At Simply Great Lives, John and I offer seminars, individual and group coaching, public speaking, a book, a blog, and soon a call-in talk radio show (that’s new–we’ll tell you more about it as it gets closer). It’s taken years for us to get to doing these things. We’ve done smaller things that allowed us to grow into doing these bigger things.

I first became aware of this idea a little while ago as we were getting ready for our first online Life Impact Academy 101: Shift. I was anxious all day–it was very uncomfortable. I shared about it over dinner and my youngest son was baffled. He pointed out that we’d been interviewed on a live radio show, been on live TV and been on a podcast. We’d done the live seminar in person before and we did a webinar series years ago. Why was I so stressed out?

When he put it that way, I felt a little silly. I had done a lot of different things to prepare me for the event. I guess the technology aspect was part of it. It was a relatively new platform for us with video on us. The participants would be able to see us, but with my low vision, I wouldn’t be able to see them. Would I be able to guide them and coach them and support them with this mechanism?

As it turns out, I can. But it was pretty scary doing something that was new and unfamiliar.

So, the fact is that doing new things is still scary. I’m told by people who are further in the journey that I am that it’s always that way.

But we can do things to make it easier and more feasible. Looking back, we can identify what we’ve done in the past that can help us with what we are wanting to accomplish now. What was similar enough to help?

In looking forward, we can break that big, scary dream or goal down into smaller steppingstones that will prepare us for what we want to ultimately do.

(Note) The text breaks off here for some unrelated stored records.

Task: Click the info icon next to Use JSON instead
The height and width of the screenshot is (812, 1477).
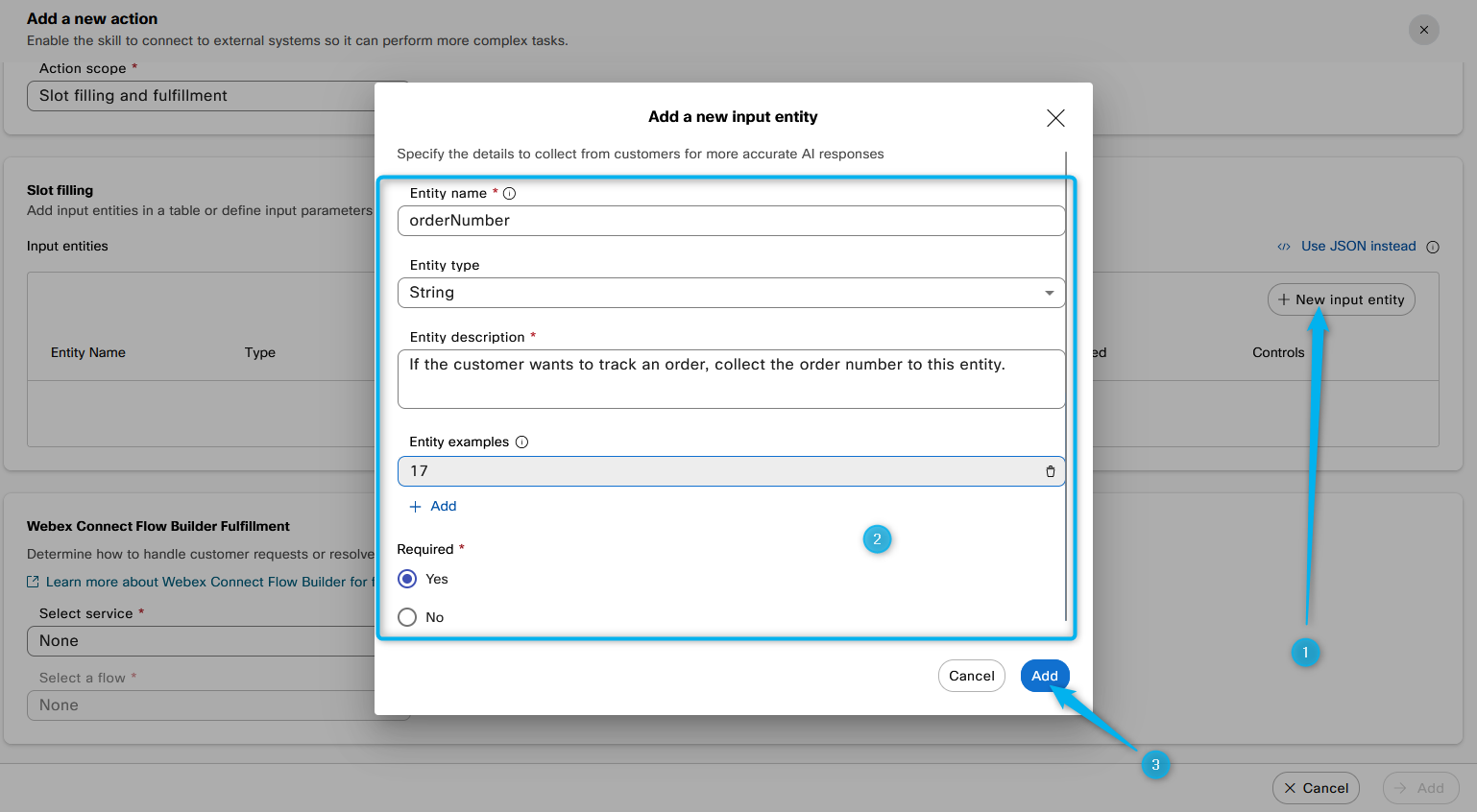Action: (1433, 247)
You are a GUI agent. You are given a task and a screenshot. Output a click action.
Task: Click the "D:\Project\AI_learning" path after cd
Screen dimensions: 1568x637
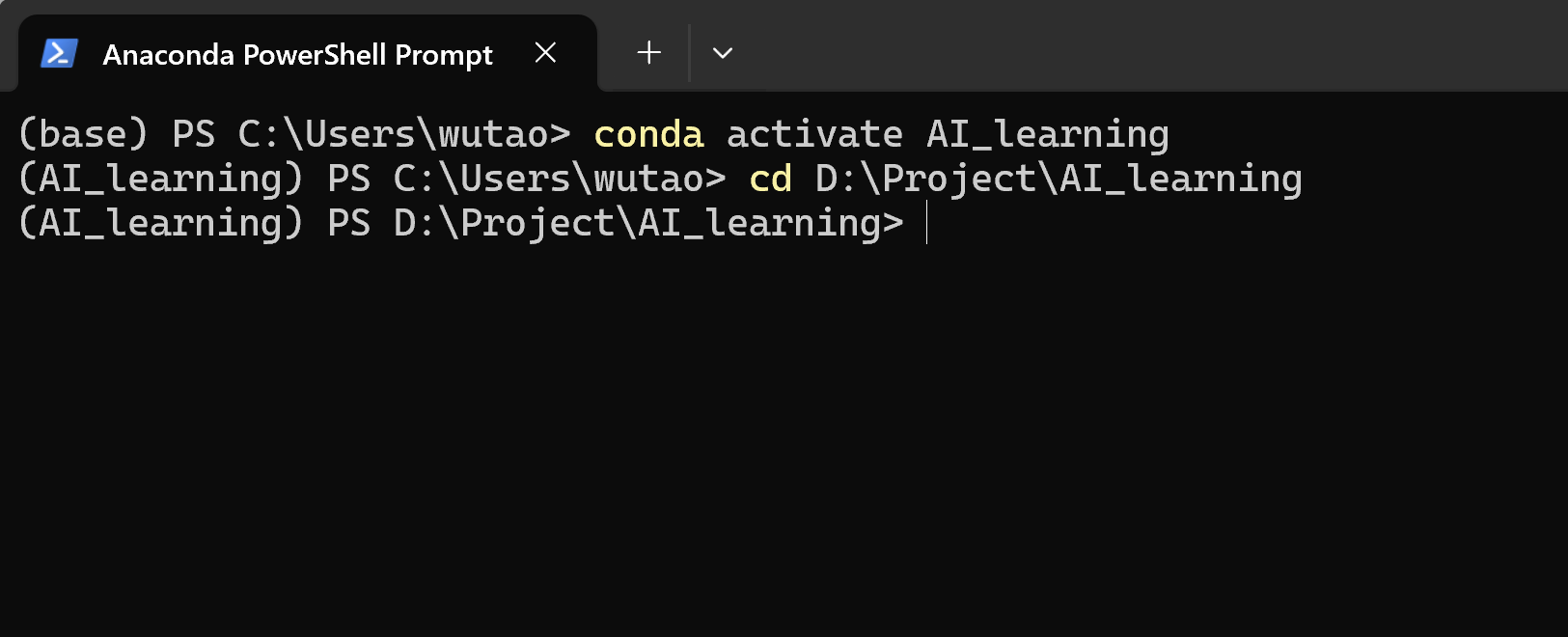(x=1059, y=179)
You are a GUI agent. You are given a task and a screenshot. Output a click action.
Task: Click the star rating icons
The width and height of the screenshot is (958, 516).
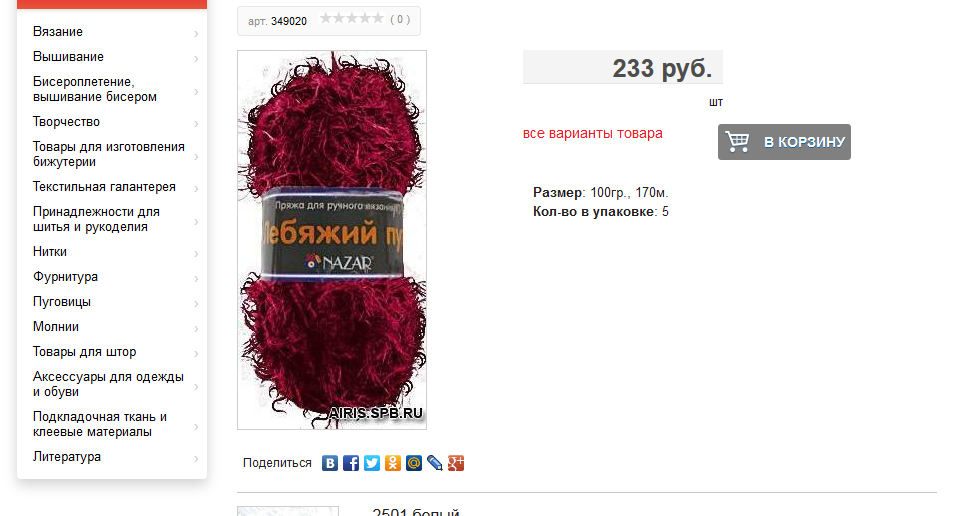point(352,19)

As an example, I looked at what it took for us to start leading seminars. It went like this:

  • We used to teach weekly lessons for youth groups and then a young adults group at our church early in our marriage.
  • We facilitated group discussions in those groups.
  • We put together weekend retreats for those groups that were mostly composed of smaller lessons strung together and contained within an over-arching theme.
  • We used the retreat setting to add extra experiential learning exercises.
  • I received training on facilitating groups and working with individuals in my master of social work program.
  • I facilitated a support group as part of my master’s degree internship.
  • When we started Steam Engine Financial Coaching, we started coaching people which was pretty much educating people one-on-one and worked with then to problem-solve.
  • We started budgeting workshops to cut down the amount of time needed to teach about budgeting.
  • When we transitioned to Simply Great Lives, we wrote a book to hash out the process we wanted to guide people through.
  • We did a webinar to teach people about the steps to living a calling.
  • We keep hashing out new ideas and our understanding by writing our blog.
  • We finally made the leap last December to do our first seminar to guide people to get clear on their passion and how they wanted to use it to make a difference in people’s lives.
  • We always evaluate how a seminar went and make adjustments to it to keep making it better.

That’s a lot of steppingstones. That list was a little longer than I expected. The point, though, is that there a lot of steps on a long journey. If you want to do something big to make a difference in people’s lives, it may take a while and some persistence. Break it down into manageable chunks where you are learning what you need to learn and gaining the experience you need. These are valuable steppingstones that will get you where you want to go. And, remember that it is normal for a new steppingstone to feel uncomfortable as you are stretching yourself and growing who you are as a person. But the satisfaction of making that difference is so worth it!